Adrienne Monnier par Gisèle Freund © Gisèle Freund/IMEC/Fonds MC
L’avant-garde littéraire de la première moitié du XXe siècle se retrouve chez la « nonne des lettres », comme on la surnomme. Séances de lecture, édition de revues, Adrienne Monnier participe au développement de la « jeune littérature » d’alors. « Les gazettes du « Navire d’argent », 1925-1926 » ouvrent ce recueil ; la libraire n’a pu continuer à diffuser sa brochure, elle lui coûtait trop cher, malgré les abonnements, et même avec l’aide de son amie Sylvia Beach qui avait ouvert Shakespeare & Co au n° 12, dans la même rue.
« Description de la voix de Claudel », le premier texte, commence ainsi : « On ne peut la comparer qu’à l’action de manger. Elle se repaît des mots, elle les mâche, elle en éprouve le goût et en assimile la substance (…) » En moins de vingt lignes, une description superbe.

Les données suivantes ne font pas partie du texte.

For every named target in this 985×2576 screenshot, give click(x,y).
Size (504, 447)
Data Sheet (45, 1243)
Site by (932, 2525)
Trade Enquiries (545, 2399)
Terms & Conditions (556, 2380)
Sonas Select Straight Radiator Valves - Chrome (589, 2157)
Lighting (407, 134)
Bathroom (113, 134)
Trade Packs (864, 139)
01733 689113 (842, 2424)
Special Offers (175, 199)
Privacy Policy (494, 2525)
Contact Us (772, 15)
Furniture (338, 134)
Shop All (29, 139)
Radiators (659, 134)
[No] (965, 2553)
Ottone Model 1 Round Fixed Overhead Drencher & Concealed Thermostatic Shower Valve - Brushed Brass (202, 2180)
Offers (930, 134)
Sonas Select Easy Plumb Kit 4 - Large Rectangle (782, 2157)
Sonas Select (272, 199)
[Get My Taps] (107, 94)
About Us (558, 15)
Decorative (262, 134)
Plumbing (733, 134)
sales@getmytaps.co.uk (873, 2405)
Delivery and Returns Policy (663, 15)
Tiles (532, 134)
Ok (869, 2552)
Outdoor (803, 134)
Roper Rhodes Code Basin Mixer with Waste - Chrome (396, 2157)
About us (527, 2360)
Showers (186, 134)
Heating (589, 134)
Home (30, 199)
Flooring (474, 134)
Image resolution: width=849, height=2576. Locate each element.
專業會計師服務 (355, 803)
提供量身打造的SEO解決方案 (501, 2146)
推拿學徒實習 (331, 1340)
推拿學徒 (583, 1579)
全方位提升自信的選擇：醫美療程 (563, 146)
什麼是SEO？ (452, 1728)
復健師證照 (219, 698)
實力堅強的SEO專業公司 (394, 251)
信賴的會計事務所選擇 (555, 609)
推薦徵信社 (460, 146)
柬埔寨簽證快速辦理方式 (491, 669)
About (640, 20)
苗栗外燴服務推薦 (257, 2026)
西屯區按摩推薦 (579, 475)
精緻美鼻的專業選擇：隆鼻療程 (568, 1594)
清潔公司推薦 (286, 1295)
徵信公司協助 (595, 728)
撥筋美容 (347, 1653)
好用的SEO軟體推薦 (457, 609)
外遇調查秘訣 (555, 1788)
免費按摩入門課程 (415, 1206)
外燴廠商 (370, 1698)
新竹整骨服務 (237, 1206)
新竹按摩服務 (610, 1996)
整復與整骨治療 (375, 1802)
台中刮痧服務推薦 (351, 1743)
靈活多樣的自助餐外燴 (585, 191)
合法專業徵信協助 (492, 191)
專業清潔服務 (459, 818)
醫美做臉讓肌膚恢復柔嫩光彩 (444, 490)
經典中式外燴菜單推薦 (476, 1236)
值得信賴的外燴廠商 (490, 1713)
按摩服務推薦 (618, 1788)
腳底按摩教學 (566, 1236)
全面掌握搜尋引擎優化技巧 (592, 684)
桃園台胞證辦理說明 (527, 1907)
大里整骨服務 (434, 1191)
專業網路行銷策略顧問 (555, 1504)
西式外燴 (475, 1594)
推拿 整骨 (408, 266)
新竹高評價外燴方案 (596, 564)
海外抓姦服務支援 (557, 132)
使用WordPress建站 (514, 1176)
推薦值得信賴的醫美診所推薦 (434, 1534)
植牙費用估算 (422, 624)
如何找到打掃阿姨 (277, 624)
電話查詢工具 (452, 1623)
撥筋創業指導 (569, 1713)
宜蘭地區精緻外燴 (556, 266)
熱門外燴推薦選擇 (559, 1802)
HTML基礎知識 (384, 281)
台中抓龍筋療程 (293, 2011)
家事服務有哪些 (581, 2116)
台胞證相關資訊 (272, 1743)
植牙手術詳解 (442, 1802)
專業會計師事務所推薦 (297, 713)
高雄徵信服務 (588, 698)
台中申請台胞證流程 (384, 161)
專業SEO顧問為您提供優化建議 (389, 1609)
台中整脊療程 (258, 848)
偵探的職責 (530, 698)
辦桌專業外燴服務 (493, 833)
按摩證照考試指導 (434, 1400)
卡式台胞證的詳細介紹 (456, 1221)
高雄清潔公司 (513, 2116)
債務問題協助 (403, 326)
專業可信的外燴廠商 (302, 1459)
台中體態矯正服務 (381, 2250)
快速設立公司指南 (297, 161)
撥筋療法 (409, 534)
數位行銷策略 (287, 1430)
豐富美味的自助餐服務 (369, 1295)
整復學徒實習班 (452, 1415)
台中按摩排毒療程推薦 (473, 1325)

Plus loin, elle parle de « crible machinal » pour rendre l’intonation de Paul Valery. Ecrivains, peintres, spectacles, expositions, Adrienne Monnier présente, cite, raconte, d’une plume très expressive.
A l’époque où l’on proposait encore aux clients de couvrir leurs livres de papier cristal, la libraire décrit l’un d’eux, Berthier, qui vient lui demander un recueil de Léon-Paul Fargue. Le poète est dans la librairie, mais son lecteur ne le connaît pas. Quand Fargue se met, par jeu, à déprécier ses propres poèmes, avec insistance, Berthier lui répond sèchement d’abord, puis se fâche. Alors Adrienne M. tend le livre au poète, avec le nom de Berthier sur un bout de papier, puis le lui rend, dédicacé – s’ensuivra une « poignée de main comme l’arc-en-ciel. »
« Visite à Marie Laurencin » : Marcelle Auclair, Sylvia Beach et Adrienne Monnier prennent le thé chez la peintre qui fut un temps l’amante d’Apollinaire. Il est question d’une amie battue par son petit ami, de plusieurs façons de se coiffer – « Pour plaire aux hommes, il vaut mieux passer pour bête, moi je suis la reine des gourdes », déclare Marie Laurencin. Elle montre sa toile en cours, fait visiter son appartement plein de ces femmes aux « grands yeux vides et volubiles comme le ciel entre les murs », dans de jolis cadres.
Adrienne Monnier (1892-1955), libraire française, dans sa "Maison des amis des livres",
7, rue de l'Odéon. Paris, 1935. © Roger-Viollet
Les « Ecrits divers, 1923-1931 » comportent des critiques de livres, de poésie surtout, et des préfaces pour des expositions – « Une nature morte, quelle singulière façon d’appeler ces tentatives vraiment magiques de donner la vie à ce qui paraissait inanimé. » Idem pour « Les airs du mois de « La N.R.F. », 1934-1937 ». Sujet du temps, « Le swastika » : les Allemands en font un usage inquiétant, elle en cherche l’origine, distingue les graphismes, étudie le symbole.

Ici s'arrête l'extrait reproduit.